One of the biggest trends of the last 10 years has been open-plan living. The concept of a large, fresh and airy room, where the whole family can go about their daily activities yet still spend time together, is so appealing.
pen plan means more space - no weaving through rooms that are divided by walls - while an increase in natural light only adds to the attraction. Decorated correctly, an open-plan space is the ultimate design success story; but get it wrong and you'll have a messy, cluttered space with no identity.
"Open-plan spaces have to be zoned correctly, so you always feel like you're part of a thought-out room within a larger interconnected space," says Declan O'Donnell of ODKM Architects. "If you don't do this, you'll end up on a sofa in a kitchen, or feel like you're cooking in the dining room - this is not open-plan living.
"If you have some height to play with, think about stepping the ceiling levels.
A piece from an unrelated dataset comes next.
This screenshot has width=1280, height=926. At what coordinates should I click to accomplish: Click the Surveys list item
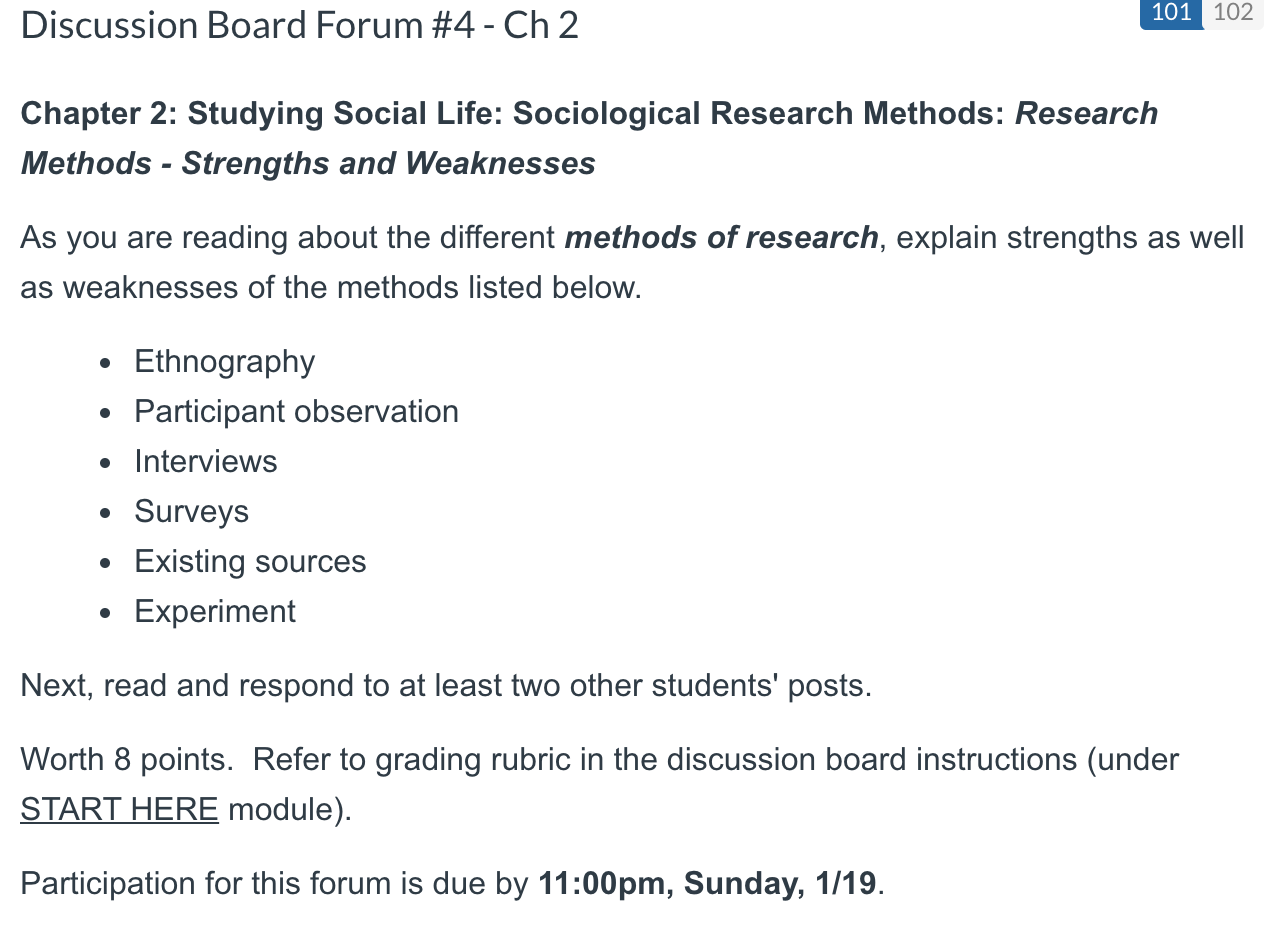pyautogui.click(x=191, y=511)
This can help make the different spaces - living, kitchen or dining - feel like separate enclosures but they'll still be part of one large space."
If the ceiling isn't an option, then look to the floor. Declan suggests varying floor finishes; for example, tiles in the kitchen and carpet in the sitting area. "This will add an extra layer and make the spaces feel very different."
Paint can also play a big role in open plan living, adds Aoife Rhattigan, creative director of RESTLESS.DESIGN.
"Don't limit yourself to one colour with open-plan living. One of the potential pitfalls of doing this is that your interior can feel stark, so use colour to define the different areas," she says. "Bold hues and patterns can make a large room feel more comfortable."
Aoife also suggests using social media for research; Instagram accounts by companies such as Dulux can be useful for inspiration.
"Each area can be defined by a slightly varied shade. Imagine colours that get gradually warmer as you move from kitchen through to the dining area. Each section of the space can offer you a slightly different, yet cohesive, experience," says Aoife.
Colour isn't limited to paint alone and expressing yourself through furniture and accessories is another way to break up the space. "Think about the furniture that's needed to make the rooms work," says Declan. "Consider its scale and ensure that it's appropriate. Don't force issues or try to fit in too much in - keep it simple."
There's always room for too much of a good thing, however, and finding the balance between open plan and smaller, cosy quarters is also important. "If you can, make sure you have another support space in the house that isn't part of this open plan," Declan says.
"We all need time on our own, especially in busy families, so allocate a separate room so you can have the flexibility to get away from it all, if you want to.